INSTRUCTIONS TO FOLLOW: Return every entry below word for word and leave out any picture.

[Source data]
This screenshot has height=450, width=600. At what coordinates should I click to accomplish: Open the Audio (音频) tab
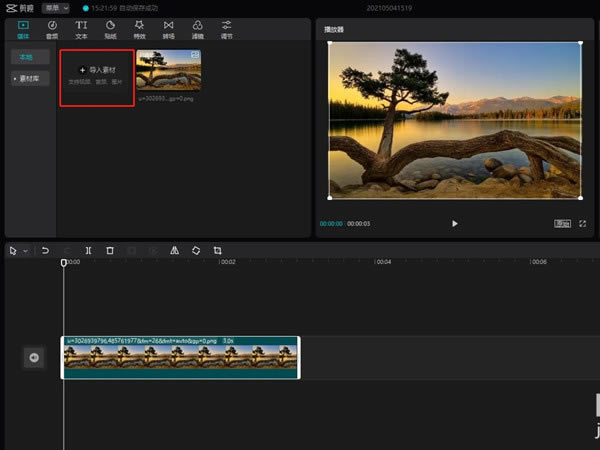pos(52,28)
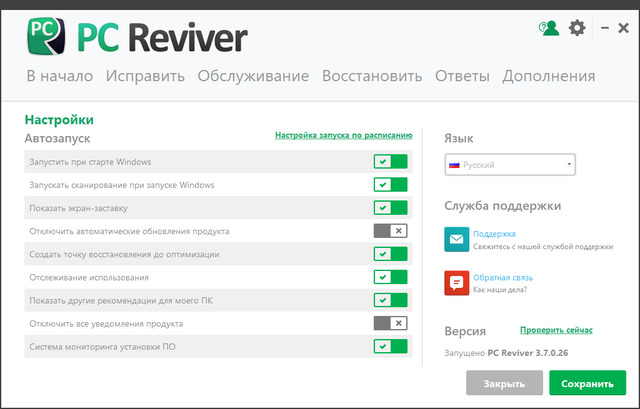Screen dimensions: 640x409
Task: Click the teal Поддержка envelope icon
Action: tap(457, 239)
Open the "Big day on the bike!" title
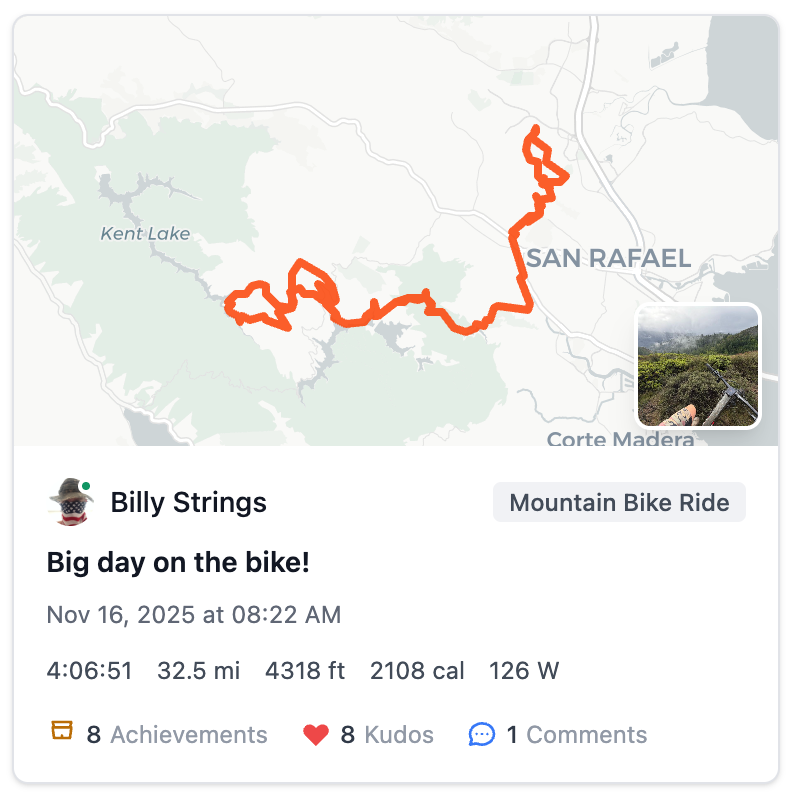The height and width of the screenshot is (802, 796). click(x=178, y=563)
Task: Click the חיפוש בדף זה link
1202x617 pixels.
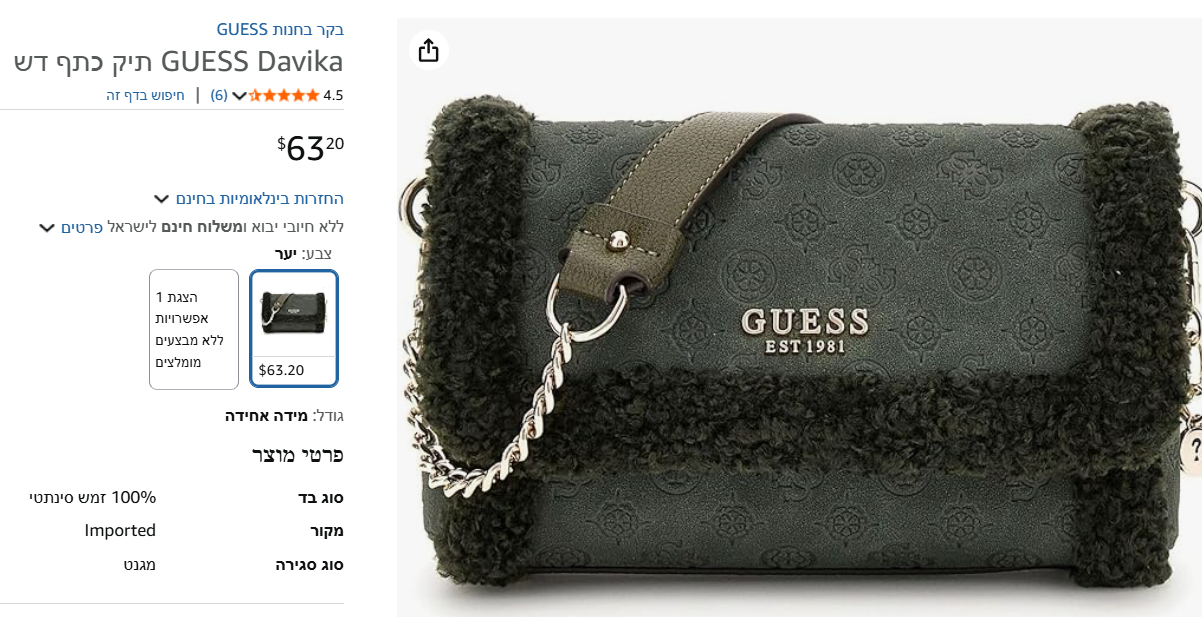Action: pos(146,96)

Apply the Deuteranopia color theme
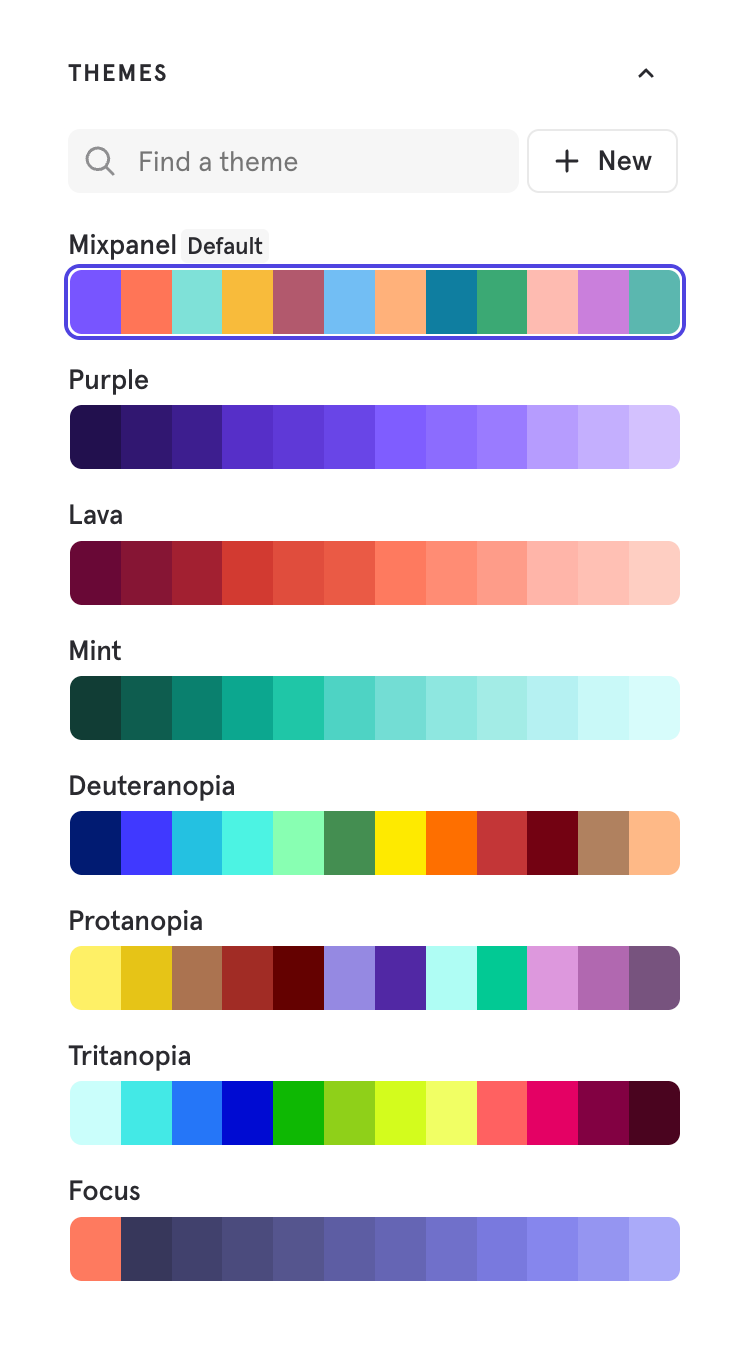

WRITTEN REPLY:
This screenshot has height=450, width=600. At what coordinates should I click to accomplish: Open the Audio (音频) tab
pos(52,28)
Screen dimensions: 640x409
Task: Click the teal Поддержка envelope icon
Action: tap(457, 239)
Open the "Big day on the bike!" title
The height and width of the screenshot is (802, 796). click(x=178, y=563)
Task: Click the חיפוש בדף זה link
1202x617 pixels.
Action: pos(146,96)

Apply the Deuteranopia color theme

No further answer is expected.